From a2c61395de78fb175c8207ebc698fcca2f4eef6b Mon Sep 17 00:00:00 2001
From: Khalim Conn-Kowlessar <kconnkowlessar@gmail.com>
Date: Mon, 21 Oct 2024 18:34:18 +0100
Subject: [PATCH] new environment working

---
 .../db/functions/recommendations_functions.py | 22 +++++++++----------
 backend/app/plan/router.py                    |  1 +
 backend/ml_models/Valuation.py                |  8 +++----
 backend/requirements/requirements.txt         |  3 +++
 etl/bill_savings/EnergyConsumptionModel.py    | 14 ++++++------
 etl/epc/DataProcessor.py                      | 16 +++++++-------
 etl/epc/settings.py                           |  7 ++++--
 recommendations/Recommendations.py            | 16 +++++++-------
 utils/s3.py                                   |  2 +-
 9 files changed, 48 insertions(+), 41 deletions(-)
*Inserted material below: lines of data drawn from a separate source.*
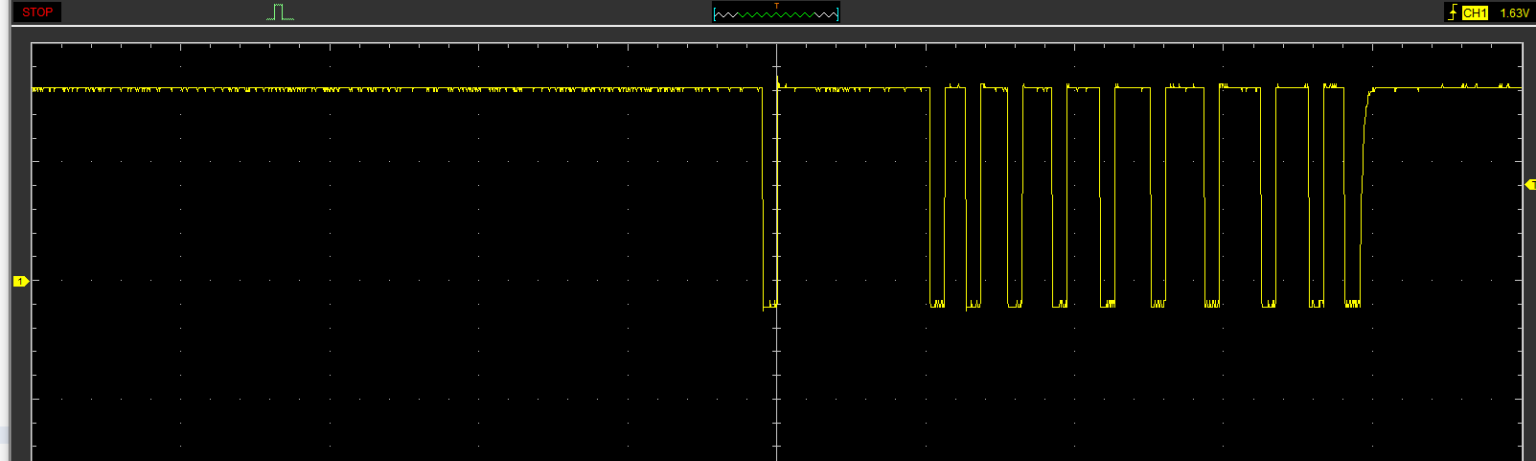Select the channel 1 ground marker
The height and width of the screenshot is (461, 1536).
click(x=20, y=282)
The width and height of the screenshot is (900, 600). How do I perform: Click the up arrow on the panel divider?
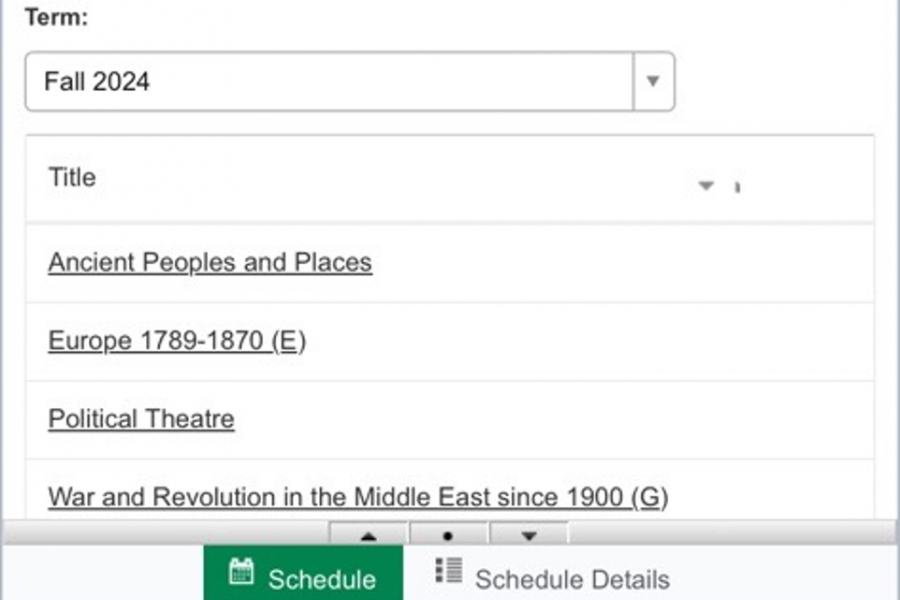[368, 536]
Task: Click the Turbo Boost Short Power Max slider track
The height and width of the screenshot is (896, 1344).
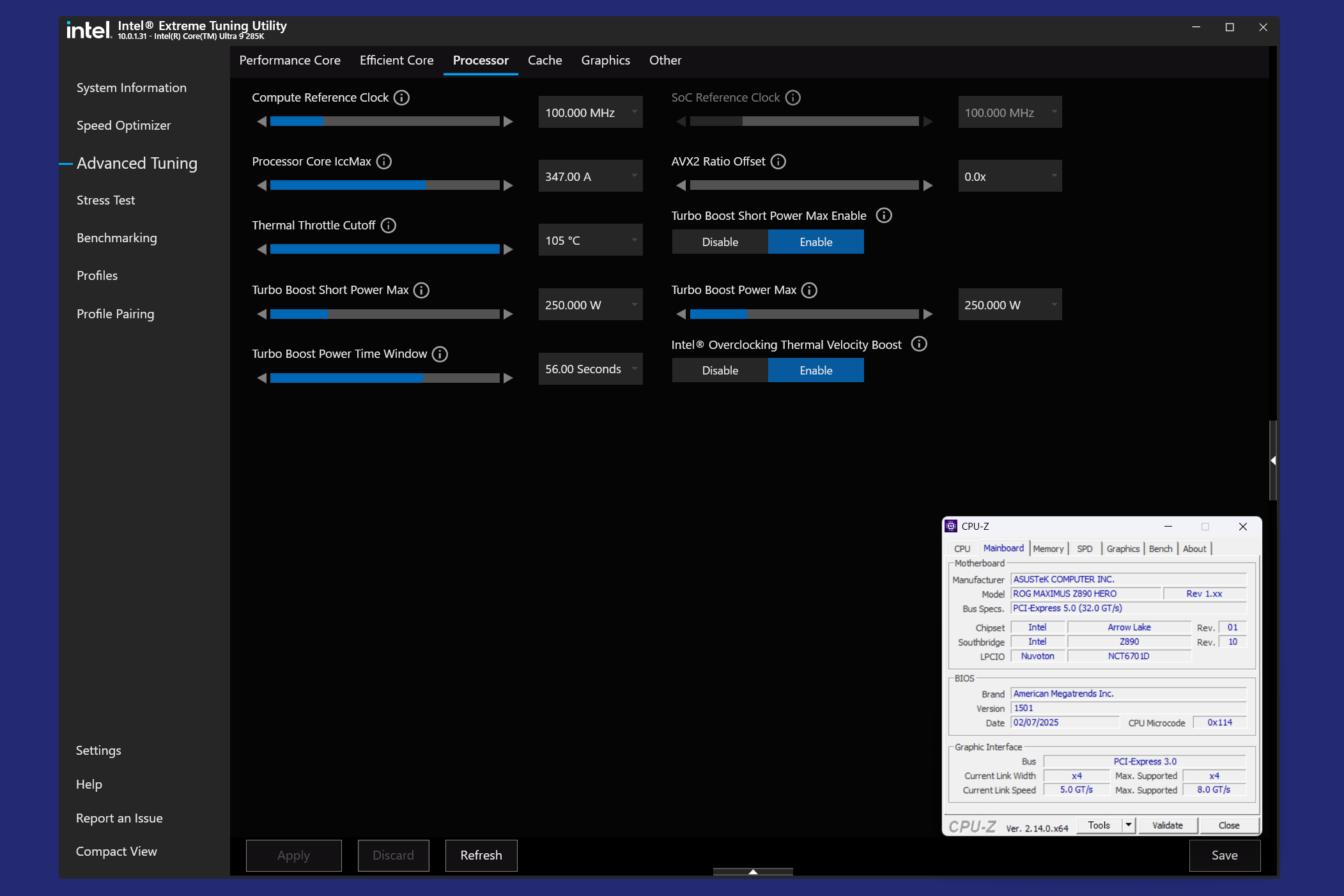Action: (x=385, y=314)
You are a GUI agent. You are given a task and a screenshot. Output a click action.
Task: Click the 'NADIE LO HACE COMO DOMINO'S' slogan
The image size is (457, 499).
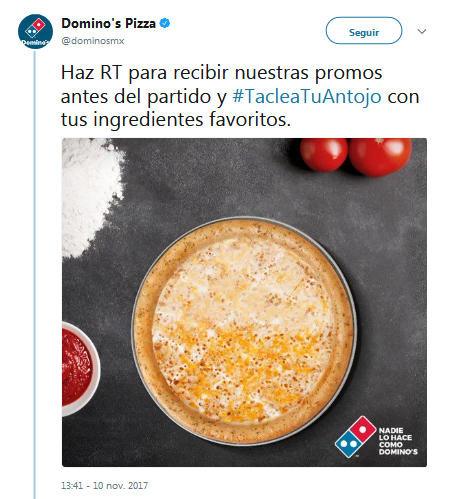(398, 441)
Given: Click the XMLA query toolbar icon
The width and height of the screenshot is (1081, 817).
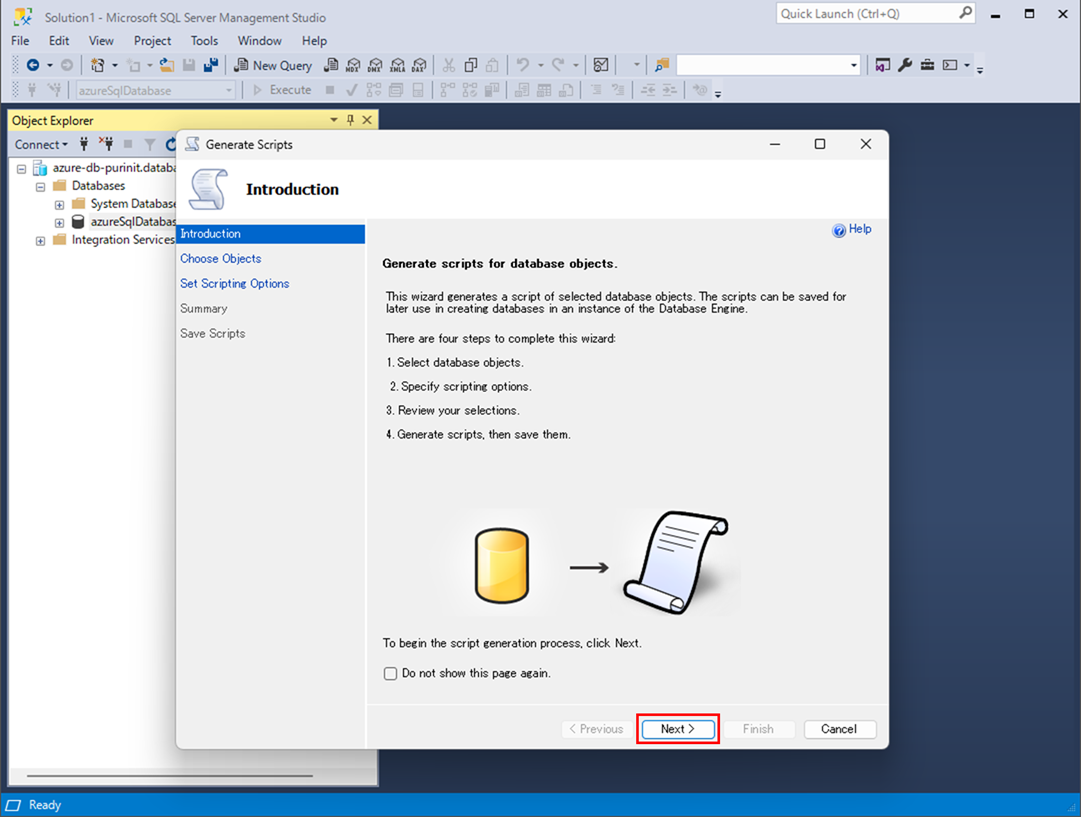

diff --git a/backend/app/db/functions/recommendations_functions.py b/backend/app/db/functions/recommendations_functions.py
index feeced10..d6e41c61 100644
--- a/backend/app/db/functions/recommendations_functions.py
+++ b/backend/app/db/functions/recommendations_functions.py
@@ -110,19 +110,19 @@ def upload_recommendations(session: Session, recommendations_to_upload, property
                 "type": rec["type"],
                 "measure_type": rec["measure_type"],
                 "description": rec["description"],
-                "estimated_cost": rec["total"],
+                "estimated_cost": float(rec["total"]),
                 "default": rec["default"],
-                "starting_u_value": rec.get("starting_u_value"),
-                "new_u_value": rec.get("new_u_value"),
-                "sap_points": rec["sap_points"],
-                "energy_savings": rec["heat_demand"],
-                "kwh_savings": rec["kwh_savings"],
-                "co2_equivalent_savings": rec["co2_equivalent_savings"],
-                "total_work_hours": rec["labour_hours"],
-                "energy_cost_savings": rec["energy_cost_savings"],
-                "labour_days": rec["labour_days"],
+                "starting_u_value": float(rec.get("starting_u_value")) if rec.get("starting_u_value") else None,
+                "new_u_value": float(rec.get("new_u_value")) if rec.get("new_u_value") else None,
+                "sap_points": float(rec["sap_points"]),
+                "energy_savings": float(rec["heat_demand"]),
+                "kwh_savings": float(rec["kwh_savings"]),
+                "co2_equivalent_savings": float(rec["co2_equivalent_savings"]),
+                "total_work_hours": float(rec["labour_hours"]),
+                "energy_cost_savings": float(rec["energy_cost_savings"]),
+                "labour_days": float(rec["labour_days"]),
                 "already_installed": rec["already_installed"],
-                "heat_demand": rec["heat_demand"]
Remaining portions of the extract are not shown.